Selon une récente étude menée par l’université de Bordeaux, les étudiants sont de plus en plus nombreux à se sentir déprimés. Nous sommes allés à la rencontre de jeunes Lillois afin de recueillir leur témoignage.
Depuis le confinement, la santé mentale des étudiants s’est nettement aggravée. Selon une enquête menée par l’Université de Bordeaux, en seulement deux ans, le taux de mal-être chez les étudiants a presque doublé. Ce sont quatre étudiants sur dix qui présentaient des symptômes dépressifs en 2023, contre 26 % avant la crise sanitaire. D’autres chiffres plus alarmants ont été révélés. Les pensées suicidaires des jeunes sont passées de 21 %, avant le Covid, à 29 % en 2023. Alors comment expliquer les causes de ce phénomène ? Dans le cadre de cette étude bordelaise, près de 21 000 étudiants ont été sondés sur la question. Il en ressort qu’entre les problèmes financiers et le sentiment de solitude, les jeunes doivent faire face à de gros défis au cours de leur vie étudiante.

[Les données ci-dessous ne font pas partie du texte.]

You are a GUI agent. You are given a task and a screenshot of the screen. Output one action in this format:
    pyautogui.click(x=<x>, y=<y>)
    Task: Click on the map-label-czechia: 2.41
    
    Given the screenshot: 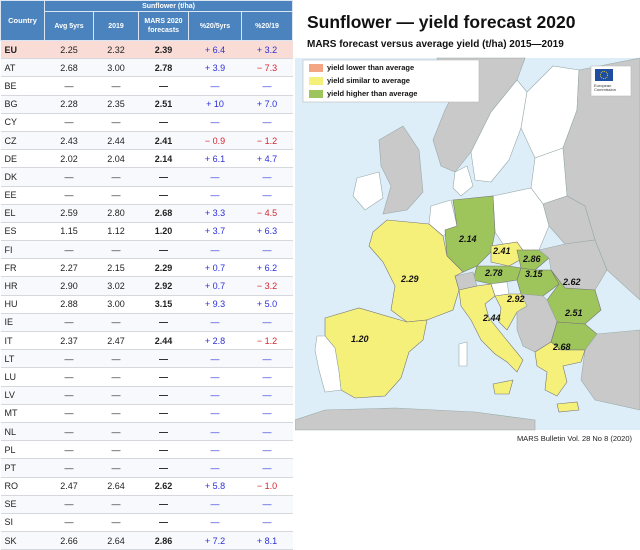 What is the action you would take?
    pyautogui.click(x=502, y=251)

Anaïs, 23 ans, étudiante en égyptologie à l’université de Lille, nous raconte son histoire. À 19 ans, elle déménage seule à Lille pour poursuivre ses études. Depuis 5 ans, elle vit dans un petit appartement étudiant et se sent noyée par ses angoisses : « Ces dernières années, mon mental en a pris un coup. Je ressens un stress constant lié à mes difficultés financières, mes études, la peur de décevoir, la crainte de l’avenir et du chômage ». À cela s’ajoute le sentiment de solitude : « Je ne sors quasiment pas, à part pour aller en cours ou au travail. L’inflation liée à la crise du Covid a nettement impacté ma vie sociale. J’ai encore moins les moyens de me payer de petits plaisirs. J’ai dû revoir toutes mes priorités. » Le Covid, cause majeure de cet essor du mal-être étudiant, a engendré un sentiment de privation sociale à un moment où les jeunes bâtissent leur avenir. « Le Covid a marqué une importante pause dans ma vie professionnelle déjà incertaine. Même après l’obtention de mon diplôme, je ne suis pas sûre de trouver un emploi. »
« J’en viens à compter les centimes »
D’après une étude du conseil d’analyse économique réalisée en 2023, le pouvoir d’achat des jeunes a chuté de 8 % à 10 % après le Covid. Aliénor, étudiante en troisième année de licence en histoire raconte : « J’ai pas mal de difficultés financières, je dois payer mon logement, les charges, les transports et autres abonnements. À la fin du mois, il ne me reste pas grand-chose pour faire les courses ». Son compagnon, Thomas, étudiant en sociologie, rencontre les mêmes difficultés : « J’en viens à compter les centimes pour me nourrir et ça ne fait qu’accroître mon anxiété ».
Des conséquences sur le bien-être
Ces angoisses quotidiennes plongent souvent les étudiants dans une forte détresse. Thomas se confie : « Je commence à perdre goût à ce que j’aimais autrefois. J’ai toujours été passionné de sociologie, mais avec les soucis que mes études engendrent, je commence peu à peu à me désintéresser. Je pense souvent à tout arrêter ». Ce mal-être accompagne parfois de problèmes de santé, comme nous l’explique Anaïs : « J’ai eu pas mal de problèmes de santé liés au stress. J’ai perdu 8 kg depuis le début de l’année 2024. » Des conséquences lourdes sur la santé mentale et physique de ces jeunes. Ils doivent et peuvent se faire aider mais n’en ont pas toujours conscience. Des services de santé étudiante existent pourtant dans chaque université.
* Étude I‑Share de l’université de Bordeaux rendue public par France Inter et le magazine Marianne le 14 mars 2024.
Avoir une pensée suicidaire n’est pas anodin. Faites-vous aider en appelant le 3114.
Partout en France, l’association Nightline met en place une ligne d’écoute pour les étudiants. Ce dispositif, importé des pays anglo-saxons, permet aux étudiants d’appeler l’association entre 20 h 30 et 2 h30 et de leur proposer une écoute active. D’après l’association, les premiers sujets abordés par les étudiants sont la vie sociale, mais aussi leur stress et anxiété. Avec ses actions de sensibilisation, Nightline espère continuer de déstigmatiser la détresse, trop fréquente chez les étudiants.